EB: The brand new mobile adoption vehicle is going to be really exciting for taking ARF off-campus and out into the community like you’re talking about.
SLV: It will! And ARF is at an exciting inflection point as we emerge as an independent organization. A new chapter with so much potential is beginning.
EB: It’s going to be exciting to watch!
SLV: We’ll begin to bring Pets and Vets to other cities around the country, with other programs potentially following in its footsteps. We envision a pet grooming academy offering vocational training. We dream of building a full-service community veterinary clinic. These are services our community needs, and we want to answer the call. All in all, ARF’s future is bright!
EB: So bright that I’m going to have to wear shades!

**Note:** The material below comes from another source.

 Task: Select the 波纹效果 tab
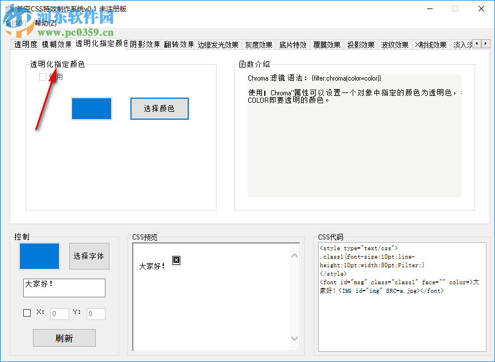[x=395, y=43]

In the meantime, I’m looking forward to a little bit of relaxation, a little golf, and maybe a little fostering. I know that the Pets and Vets department is looking for foster volunteers for future psychiatric service dogs. Although, come to think of it, it’s been about 30 years since my first ARF foster dog. I might be a little out of practice.
SLV: I doubt that! You’re incredible, Elena. Once an animal-saver, always an animal-saver.